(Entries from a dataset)
--------

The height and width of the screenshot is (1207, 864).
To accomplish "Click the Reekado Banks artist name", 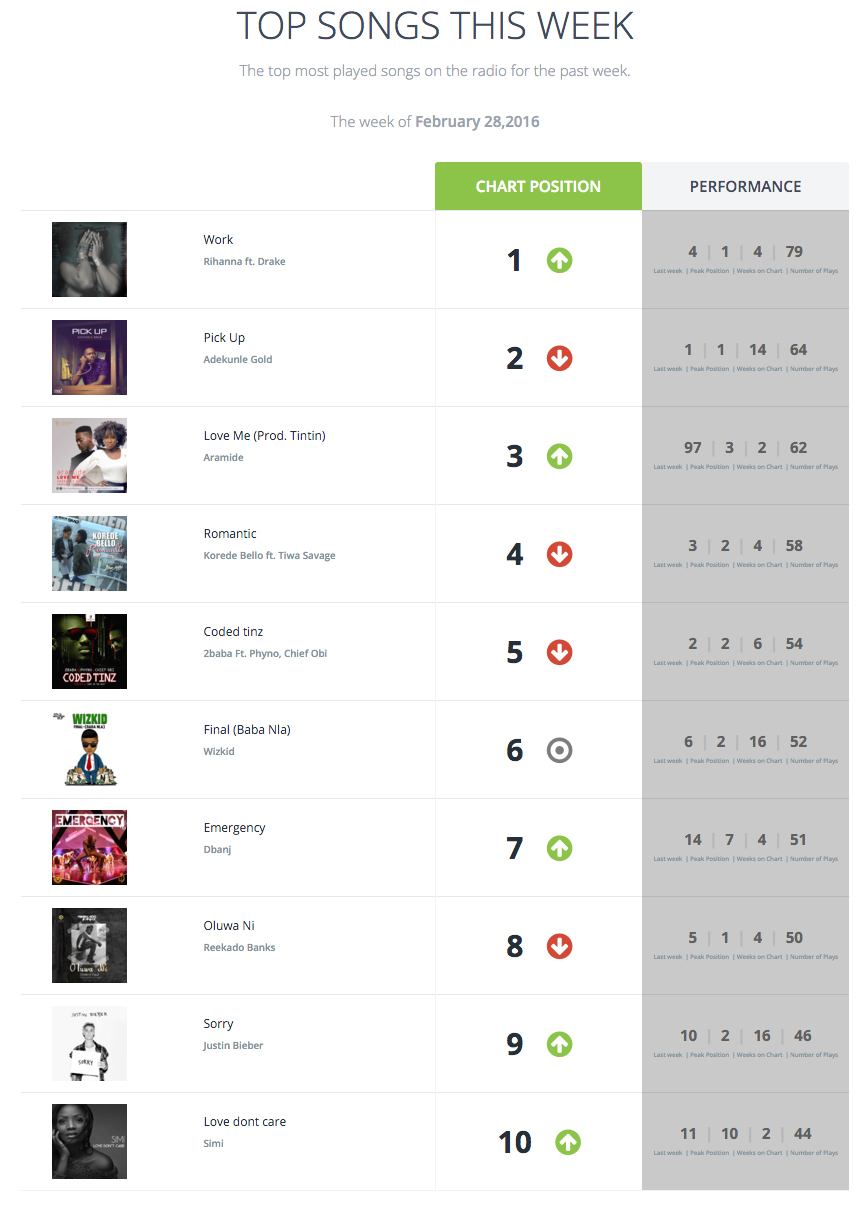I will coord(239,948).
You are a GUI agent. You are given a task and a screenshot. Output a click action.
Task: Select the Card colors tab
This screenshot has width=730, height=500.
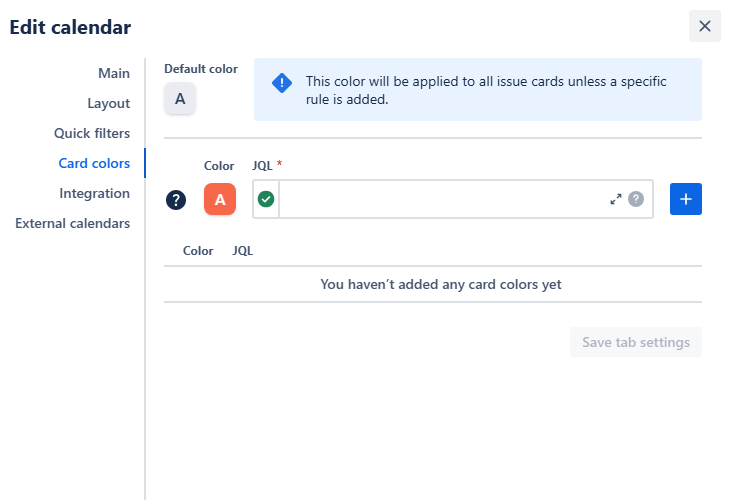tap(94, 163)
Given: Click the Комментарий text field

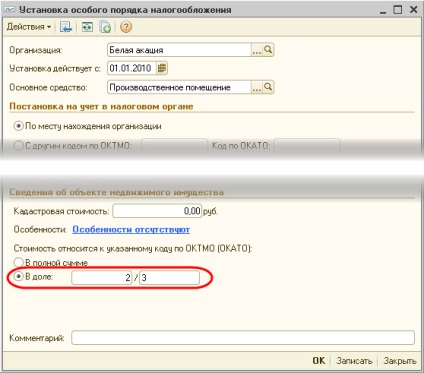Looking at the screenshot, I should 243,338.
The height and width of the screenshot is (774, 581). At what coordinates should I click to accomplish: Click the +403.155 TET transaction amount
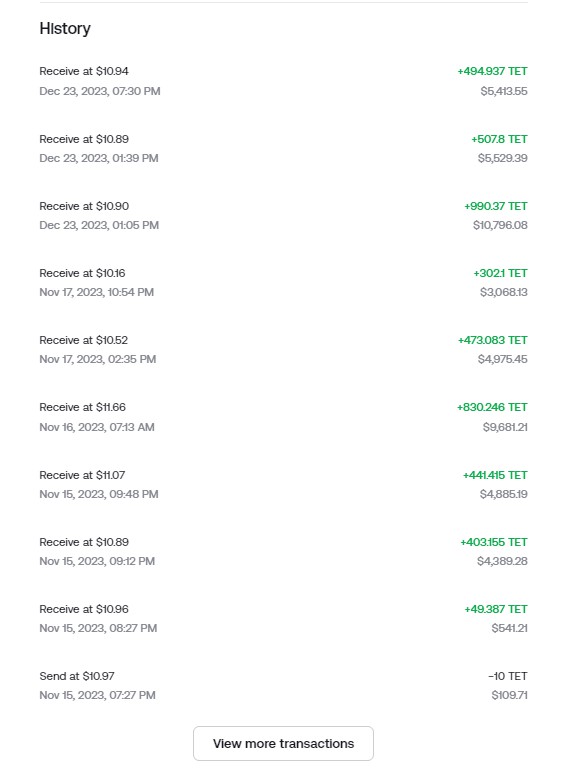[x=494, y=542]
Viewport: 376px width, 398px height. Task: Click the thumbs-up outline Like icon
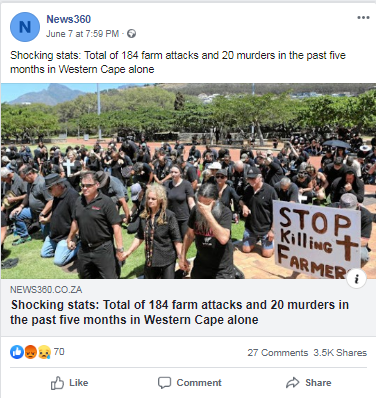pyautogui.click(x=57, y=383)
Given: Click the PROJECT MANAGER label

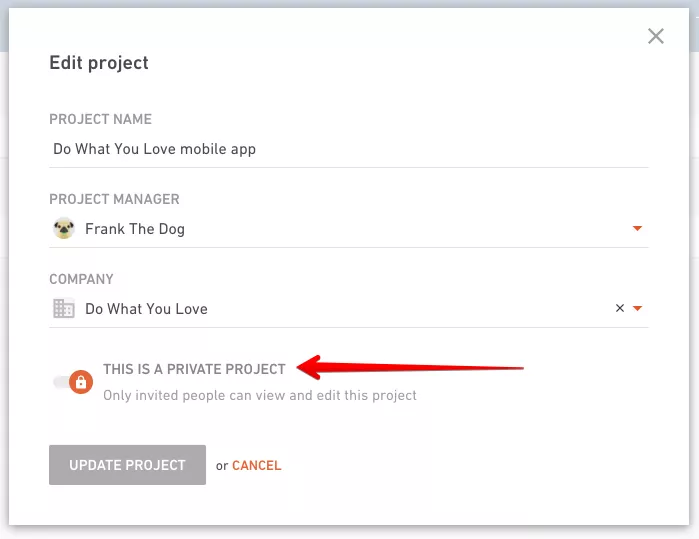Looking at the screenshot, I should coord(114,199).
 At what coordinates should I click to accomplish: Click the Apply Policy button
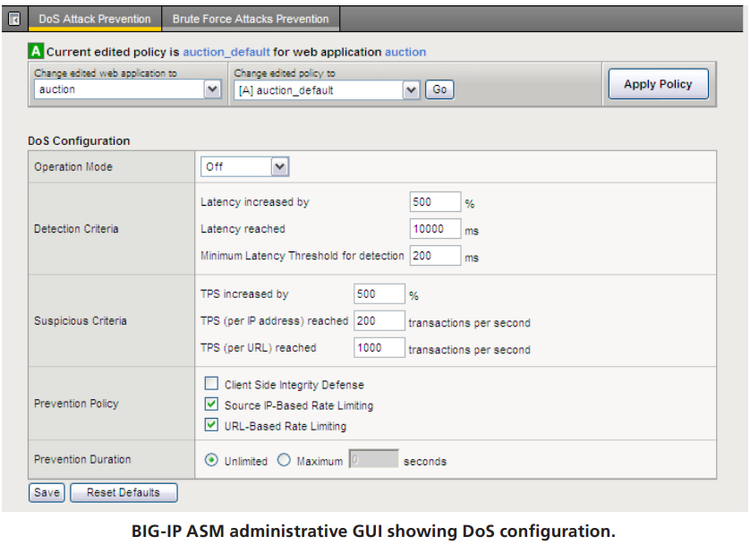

--------

▶ _GOAL OF THE EXERCISE_: Gather every line of the data above that contains the string "what". Matches must have the same capitalization.

▶ _EXERCISE OUTPUT_:
The height and width of the screenshot is (774, 581). At what coordinates should I click to accomplish: Click the +403.155 TET transaction amount
 At what coordinates should I click to accomplish: Click the Apply Policy button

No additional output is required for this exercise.